Please restate the records that follow exactly, skipping their images.

** RECORD EXCERPTS follows **

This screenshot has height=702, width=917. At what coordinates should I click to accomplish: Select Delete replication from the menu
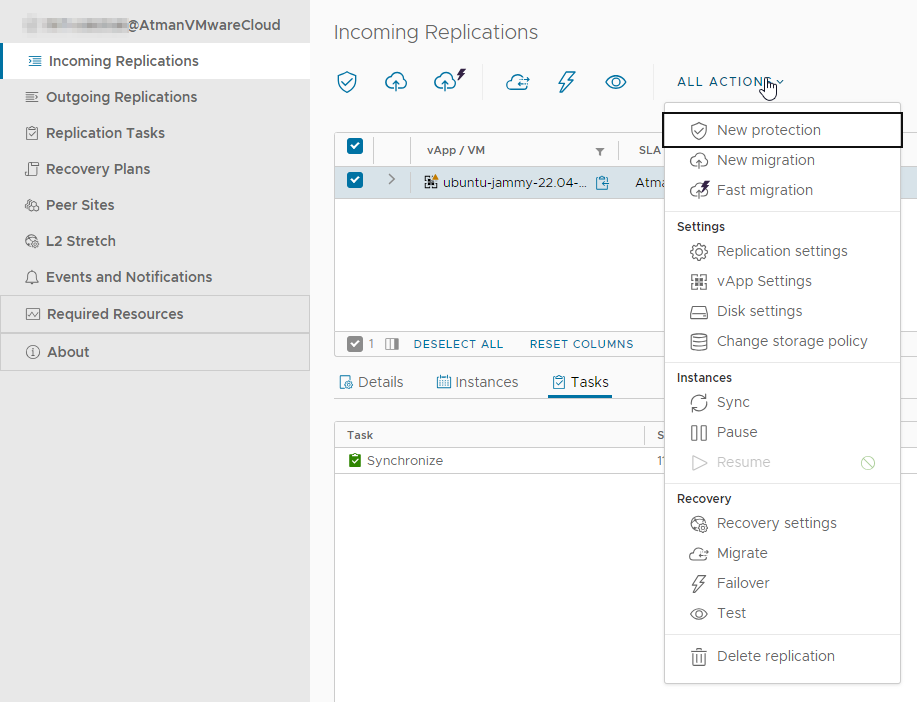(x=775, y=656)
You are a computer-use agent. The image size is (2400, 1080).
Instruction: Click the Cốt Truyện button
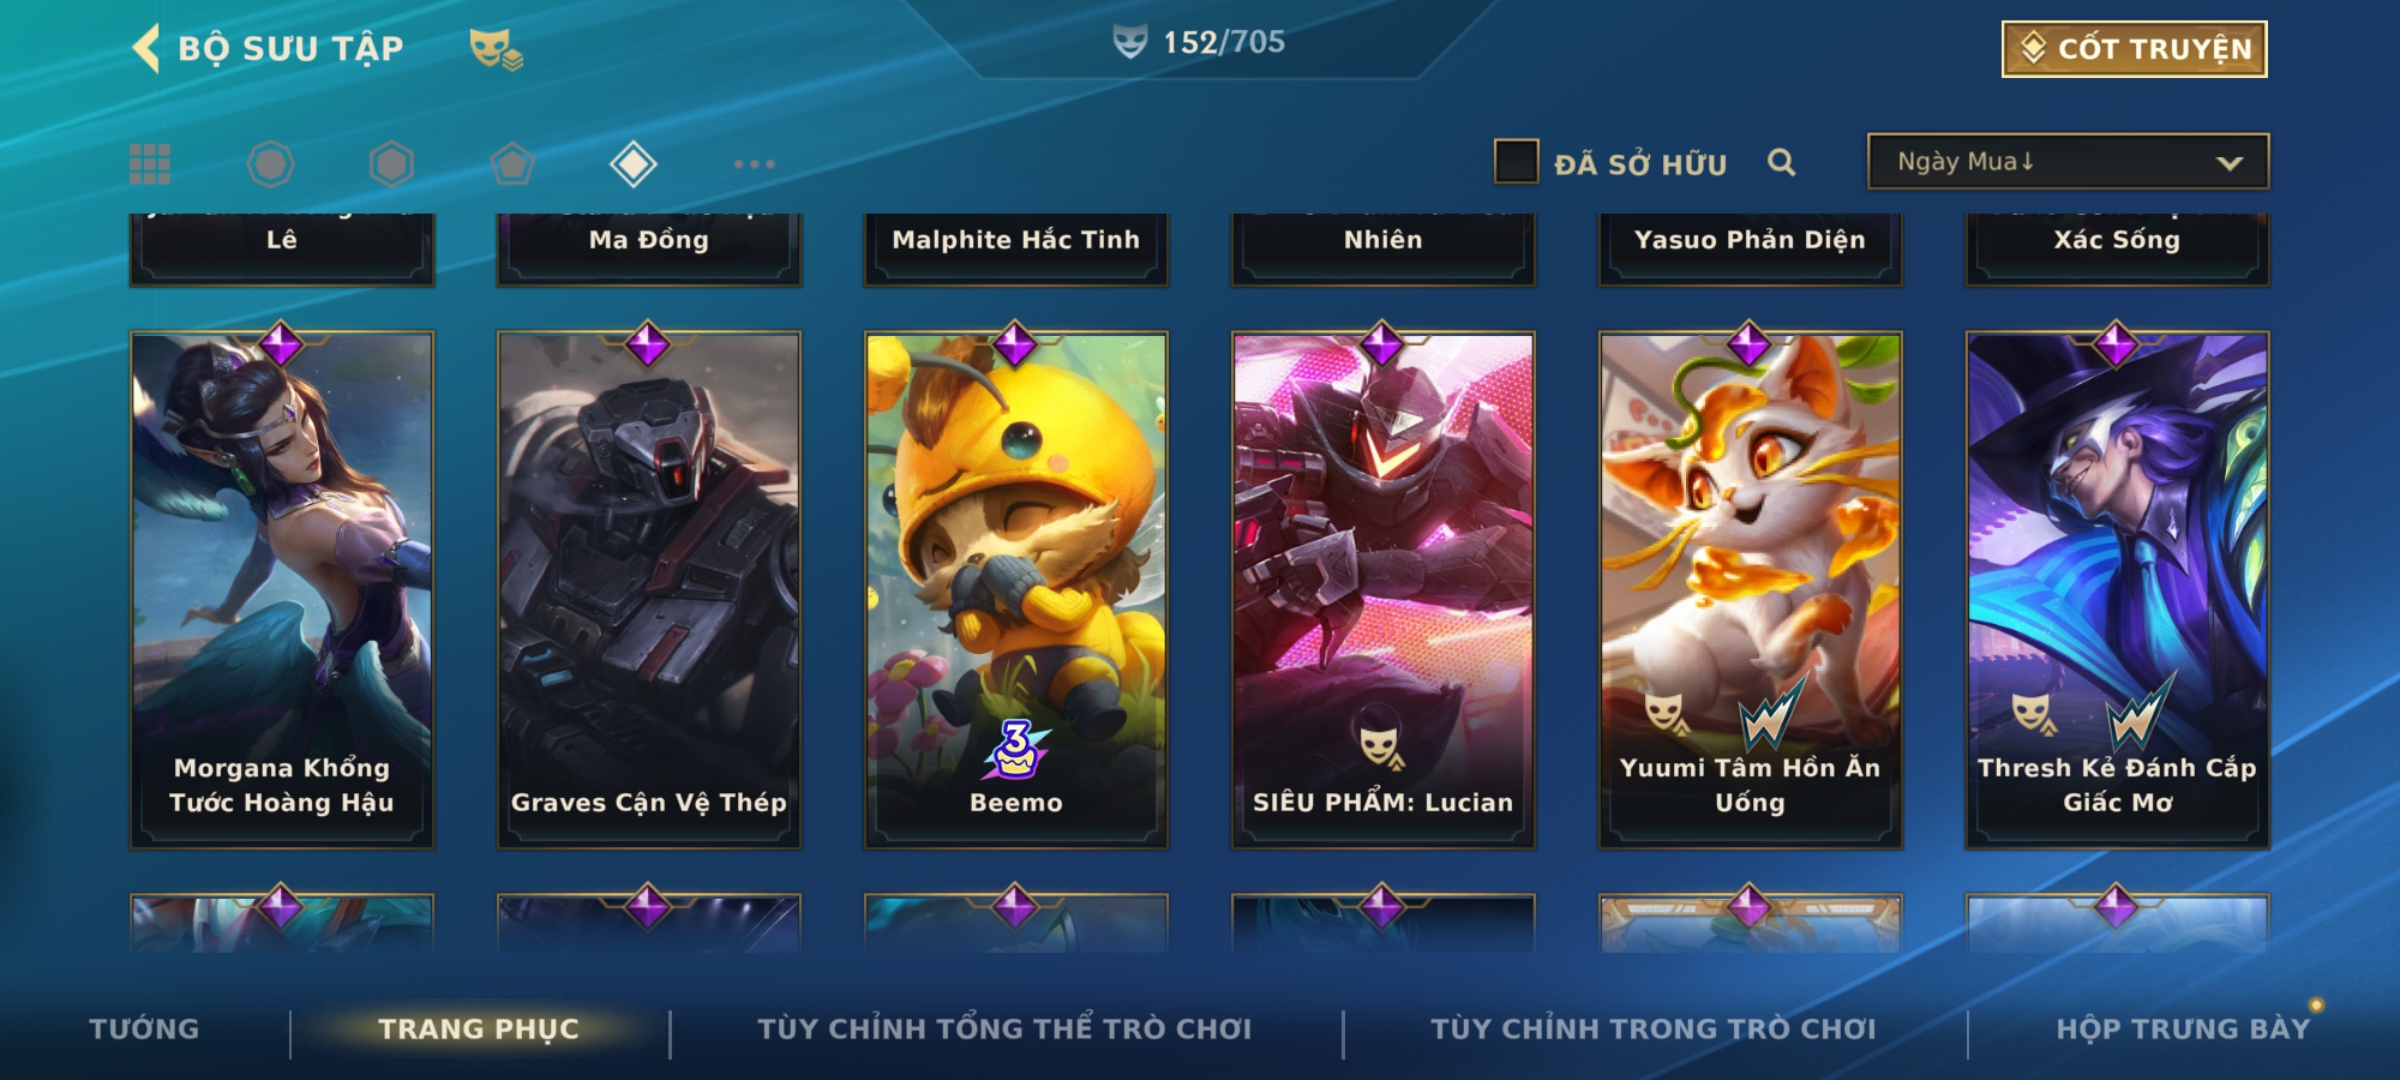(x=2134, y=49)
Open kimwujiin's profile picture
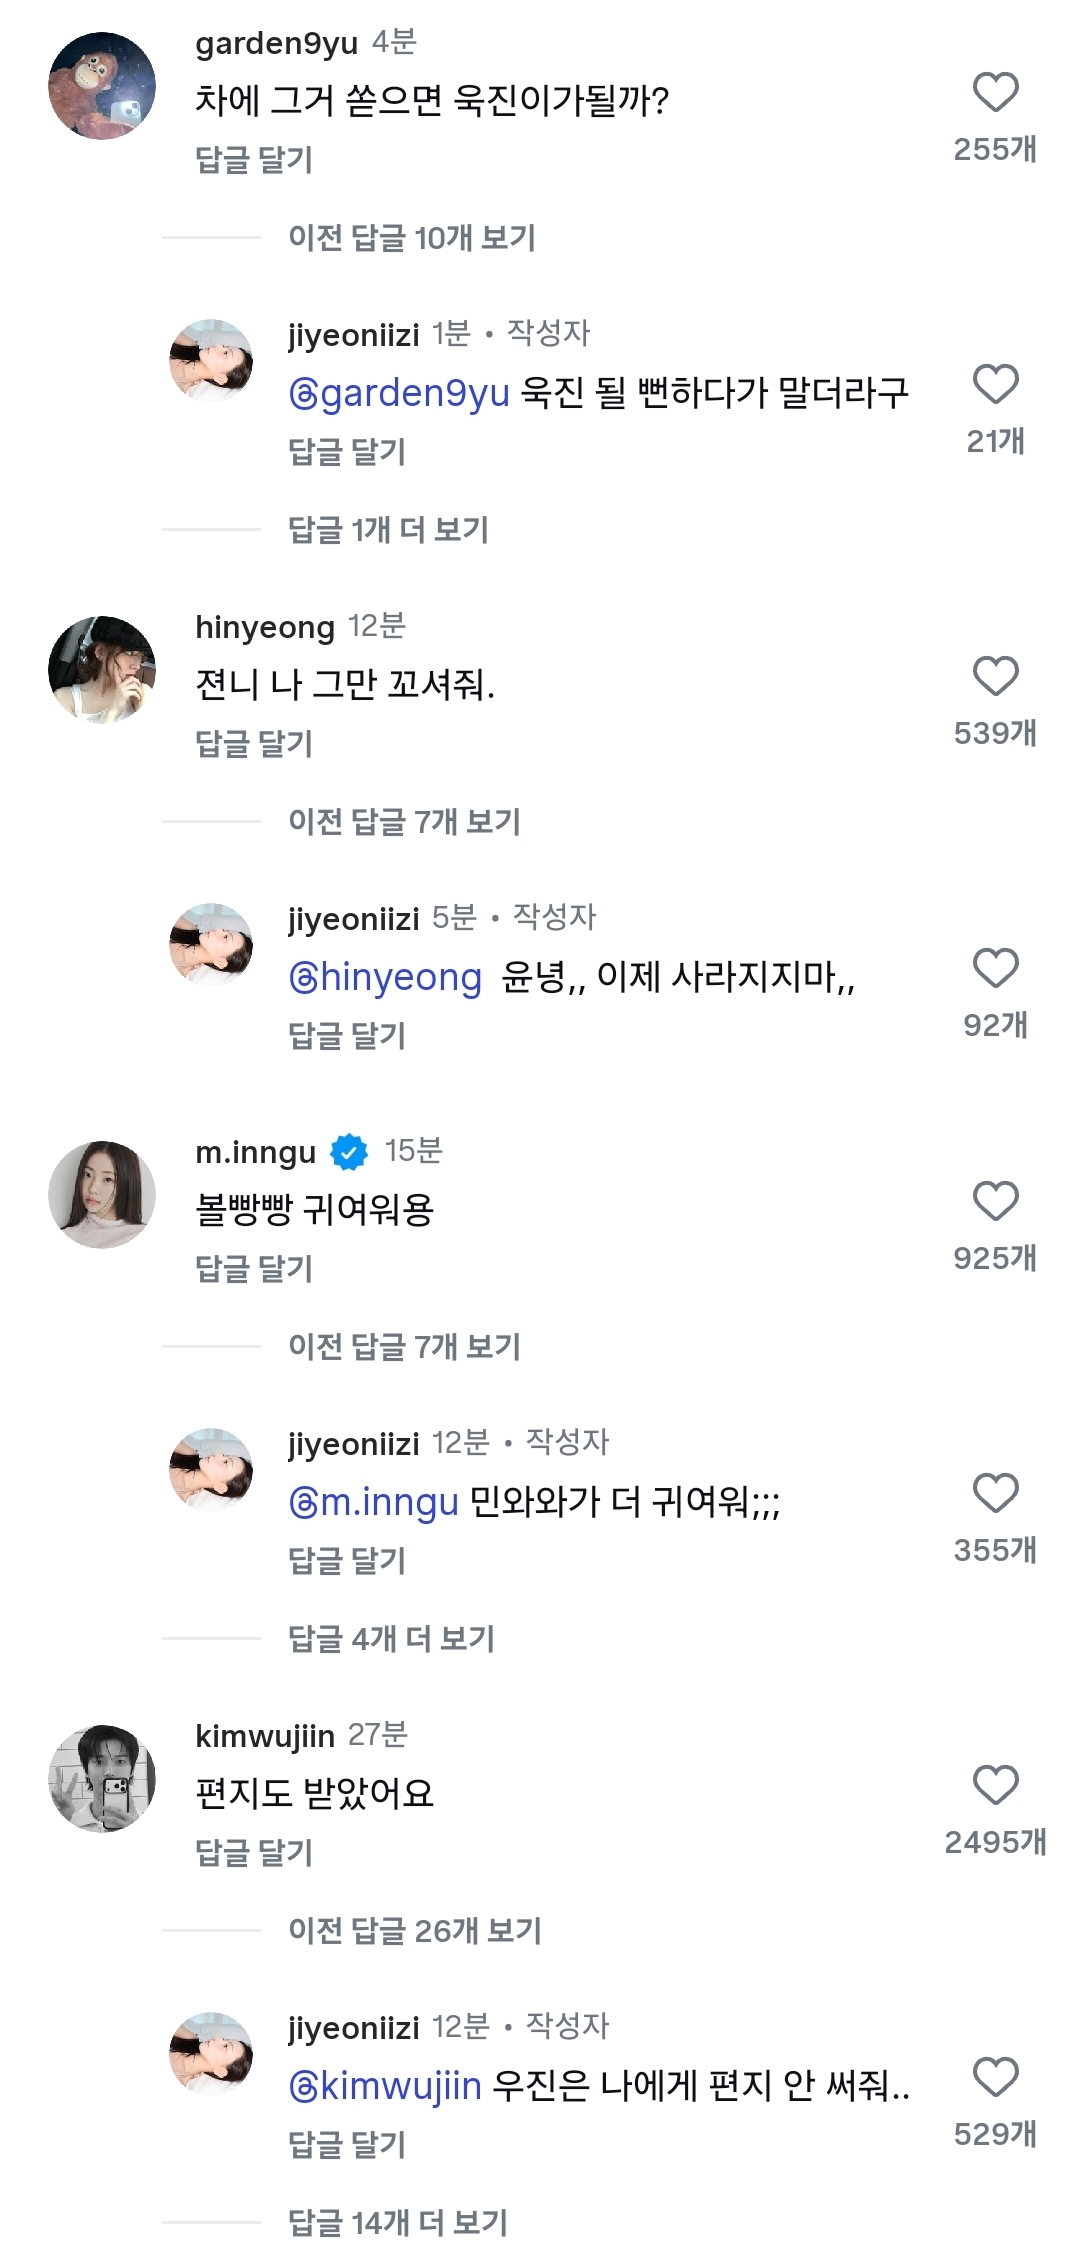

** End of RECORD EXCERPTS **

## [OUTPUT OF THE TASK]
This screenshot has height=702, width=917. At what coordinates should I click to accomplish: Select Delete replication from the menu
(x=775, y=656)
You are a computer-use agent. The image size is (2400, 1080).
Instruction: Click the Cốt Truyện button
(x=2134, y=49)
Open kimwujiin's profile picture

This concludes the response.